Il professor Michele D’Alto, originario di Monte San Giacomo, alla guida della nuova UOC di Cardiologia del C.T.O. di Napoli: dieci posti letto, tecnologie avanzate e un futuro ampliamento del reparto.
C.T.O. di Napoli, il professor Michele D’Alto alla guida della nuova Cardiologia
È affidata al professor Michele D’Alto, originario di Monte San Giacomo, la direzione della nuova Unità Operativa Complessa di Cardiologia attivata presso l’ospedale C.T.O. di Napoli, Centro Traumatologico Ortopedico e presidio dell’Azienda Ospedaliera dei Colli.

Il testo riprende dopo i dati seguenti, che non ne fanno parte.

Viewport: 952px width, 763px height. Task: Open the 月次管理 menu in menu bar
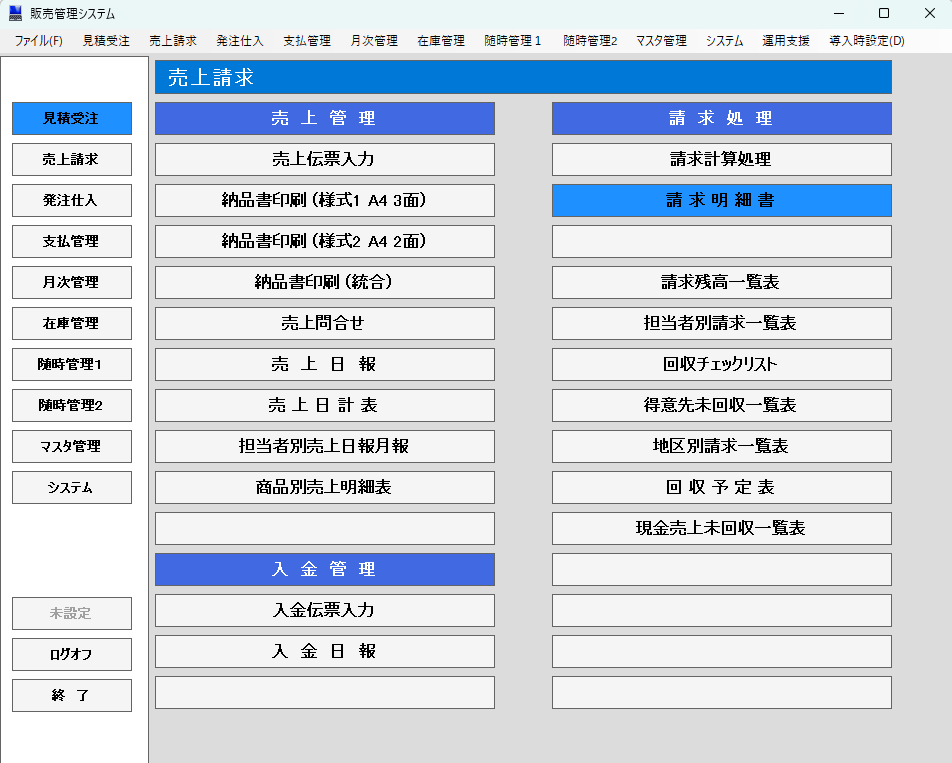pyautogui.click(x=374, y=41)
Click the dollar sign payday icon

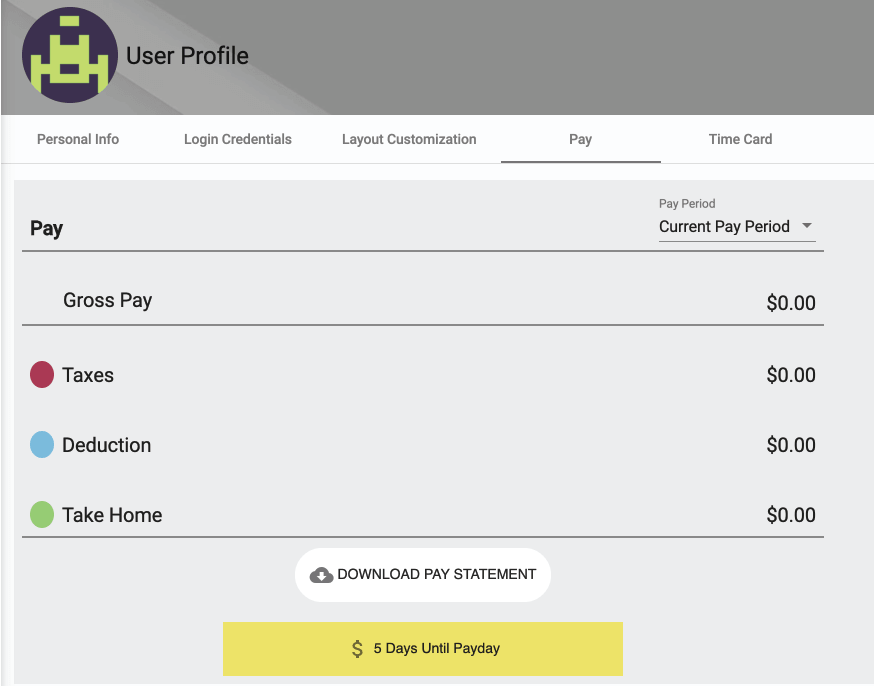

Il reparto dispone attualmente di dieci posti letto monitorizzati ed è dotato di strumentazioni tecnologiche avanzate, pensate per assicurare una presa in carico rapida ed efficace dei pazienti affetti da patologie cardiologiche. Dopo la prima valutazione in Pronto Soccorso, i percorsi di cura possono proseguire direttamente al C.T.O. È già previsto, inoltre, un potenziamento futuro della struttura, con l’ampliamento fino a sedici posti letto e l’attivazione di UTIC ed Emodinamica.
Cardiologo di riconosciuto prestigio internazionale, D’Alto è considerato tra i principali esperti nel campo dell’ipertensione polmonare e delle aritmie. Nel corso della sua carriera ha coordinato numerosi studi clinici a livello internazionale ed è autore di centinaia di pubblicazioni scientifiche su riviste specializzate. Proviene dall’ospedale Monaldi, dove ha operato per 24 anni, ricoprendo il ruolo di responsabile del Centro per la Diagnosi e Cura dell’Ipertensione Polmonare all’interno della UOC di Cardiologia e UTIC.
«Dal punto di vista strategico – sottolinea il professore – questo reparto rappresenta un tassello fondamentale che mancava in un polo dell’emergenza come il C.T.O. Una Cardiologia più solida e strutturata è essenziale per rispondere ai bisogni dei pazienti cardiologici che arrivano qui». D’Alto evidenzia inoltre l’importanza del lavoro in rete: «Opereremo in stretta sinergia con gli altri reparti, in particolare con il Pronto Soccorso, ma anche con il Monaldi e il Cotugno. Il nostro obiettivo finale sono i pazienti e ogni scelta sarà orientata a garantire loro le migliori cure. L’accoglienza ricevuta è stata straordinaria e rappresenta per me una grande responsabilità, oltre che un motivo di orgoglio umano».